Stock market sellers might be realizing capital gains without having a specific tax plan for the increase they just realized.
Without a doubt, the sell-off on Wall Street is painful. But, Reid Thomas, executive vice president of NES Financial, an Opportunity Zone fund administrator, thinks it could ultimately be a driver of Opportunity Zone investments.
“The market has been going up for so many years,” Thomas says. “I presume people are selling at a gain, or a significant portion of it is being sold at a gain.”
Thomas says many sellers might be realizing capital gains without having a specific tax plan for the profits they just realized.
“Presumably, there has been a creation of a big, one-time capital gains event that hasn’t happened in a long, long time,” he says. “So, you have people who probably sold without a plan in place to deal with capital gains taxes.”
Opportunity Zones, which give investors up to 180 days to invest in a fund to defer capital gains tax, will have an appeal to these investors. “You can take your gain, and then you have 180 days from the date that gain is realized to invest it into a fund,” Thomas says. “Right now, it’s chaos.

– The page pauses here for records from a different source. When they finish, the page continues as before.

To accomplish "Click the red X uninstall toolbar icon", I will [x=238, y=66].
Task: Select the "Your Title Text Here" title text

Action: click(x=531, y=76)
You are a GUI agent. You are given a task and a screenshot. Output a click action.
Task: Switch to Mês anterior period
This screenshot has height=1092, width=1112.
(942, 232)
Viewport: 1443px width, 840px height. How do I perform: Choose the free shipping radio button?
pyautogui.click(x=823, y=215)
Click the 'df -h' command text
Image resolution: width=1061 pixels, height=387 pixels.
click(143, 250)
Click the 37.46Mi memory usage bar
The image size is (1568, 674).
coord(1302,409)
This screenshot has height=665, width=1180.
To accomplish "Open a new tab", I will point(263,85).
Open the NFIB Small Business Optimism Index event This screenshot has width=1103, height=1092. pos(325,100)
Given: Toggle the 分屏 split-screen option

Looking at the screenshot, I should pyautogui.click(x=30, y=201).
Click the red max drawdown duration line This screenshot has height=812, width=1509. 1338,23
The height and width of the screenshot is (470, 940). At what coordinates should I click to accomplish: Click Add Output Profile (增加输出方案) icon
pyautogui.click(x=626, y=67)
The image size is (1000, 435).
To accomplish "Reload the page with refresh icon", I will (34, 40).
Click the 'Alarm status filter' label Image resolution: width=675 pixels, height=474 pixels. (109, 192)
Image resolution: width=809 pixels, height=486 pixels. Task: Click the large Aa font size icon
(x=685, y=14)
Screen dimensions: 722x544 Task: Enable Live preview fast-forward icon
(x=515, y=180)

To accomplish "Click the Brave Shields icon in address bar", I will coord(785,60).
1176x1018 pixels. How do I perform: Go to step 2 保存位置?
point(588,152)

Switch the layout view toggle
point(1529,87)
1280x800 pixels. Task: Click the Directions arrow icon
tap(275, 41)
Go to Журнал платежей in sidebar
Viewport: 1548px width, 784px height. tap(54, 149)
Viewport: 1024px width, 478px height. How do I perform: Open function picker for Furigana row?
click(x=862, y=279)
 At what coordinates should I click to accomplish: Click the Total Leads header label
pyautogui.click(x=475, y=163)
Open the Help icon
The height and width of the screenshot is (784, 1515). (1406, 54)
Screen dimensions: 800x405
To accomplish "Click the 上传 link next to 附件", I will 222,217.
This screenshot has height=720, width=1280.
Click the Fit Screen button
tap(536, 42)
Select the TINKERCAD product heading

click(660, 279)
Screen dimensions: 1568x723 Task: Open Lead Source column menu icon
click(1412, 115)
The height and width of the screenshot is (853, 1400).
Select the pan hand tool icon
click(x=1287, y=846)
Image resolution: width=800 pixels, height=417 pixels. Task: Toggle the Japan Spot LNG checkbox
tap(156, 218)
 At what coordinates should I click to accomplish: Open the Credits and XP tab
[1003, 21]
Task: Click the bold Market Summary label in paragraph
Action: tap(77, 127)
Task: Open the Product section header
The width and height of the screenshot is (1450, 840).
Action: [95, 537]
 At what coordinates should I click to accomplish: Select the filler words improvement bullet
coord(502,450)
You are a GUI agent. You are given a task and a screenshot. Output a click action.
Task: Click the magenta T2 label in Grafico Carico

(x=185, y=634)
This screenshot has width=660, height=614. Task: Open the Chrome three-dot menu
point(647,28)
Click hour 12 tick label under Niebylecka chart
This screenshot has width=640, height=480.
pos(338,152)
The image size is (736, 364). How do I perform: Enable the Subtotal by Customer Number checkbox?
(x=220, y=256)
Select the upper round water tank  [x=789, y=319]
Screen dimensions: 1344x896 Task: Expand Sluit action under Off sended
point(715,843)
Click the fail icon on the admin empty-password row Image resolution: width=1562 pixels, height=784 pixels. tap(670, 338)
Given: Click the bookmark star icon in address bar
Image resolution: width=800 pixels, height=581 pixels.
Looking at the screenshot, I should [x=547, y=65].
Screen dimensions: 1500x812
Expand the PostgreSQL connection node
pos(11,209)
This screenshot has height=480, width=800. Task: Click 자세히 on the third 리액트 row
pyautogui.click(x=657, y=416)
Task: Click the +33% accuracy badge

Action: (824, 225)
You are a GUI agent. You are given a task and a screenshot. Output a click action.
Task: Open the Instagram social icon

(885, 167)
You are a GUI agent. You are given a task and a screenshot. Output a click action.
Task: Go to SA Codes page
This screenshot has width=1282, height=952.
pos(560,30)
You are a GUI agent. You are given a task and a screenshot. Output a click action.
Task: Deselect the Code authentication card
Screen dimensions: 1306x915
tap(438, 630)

People are selling and building up cash.
Eventually, things are going to come down, and investors are going trying to decide what to do and what markets they should be invested in.”
For Opportunity Zones that could represent a spike in investment later in the summer. “The big market sell-offs started in February and are continuing in March,” Thomas says. “One hundred and eighty days from then puts us in the August or September timeframe.”
As the COVID-19 creates global economic uncertainty and fears of a recession, Thomas argues that countercyclical investments might become more attractive.
“If the economy goes south, which all indications are that’s the way it’s headed, then people might be more open to long-term countercyclical and safer investments,” he says. “Things that tend to be countercyclical, such as affordable housing or assisted living facilities, are well suited for Opportunity Zones. They have less downside than say a Ritz Carlton in New York, but they also have less upside.”
One counter argument to this theory is that investors seek safety in times of distress, and Opportunity Zones are in more up and coming areas, which aren’t always safe.
But if a tax deferral strategy is a priority for the investor, Thomas says Opportunity Zones make sense.
“Given that there are 8,700 Opportunity Zones, there is a potential for a wide range of alternatives that provide different levels of safety,” Thomas says. “The types of asset classes that are well suited for Opportunity Zones [or up and coming areas] tend to provide downside protection risk.”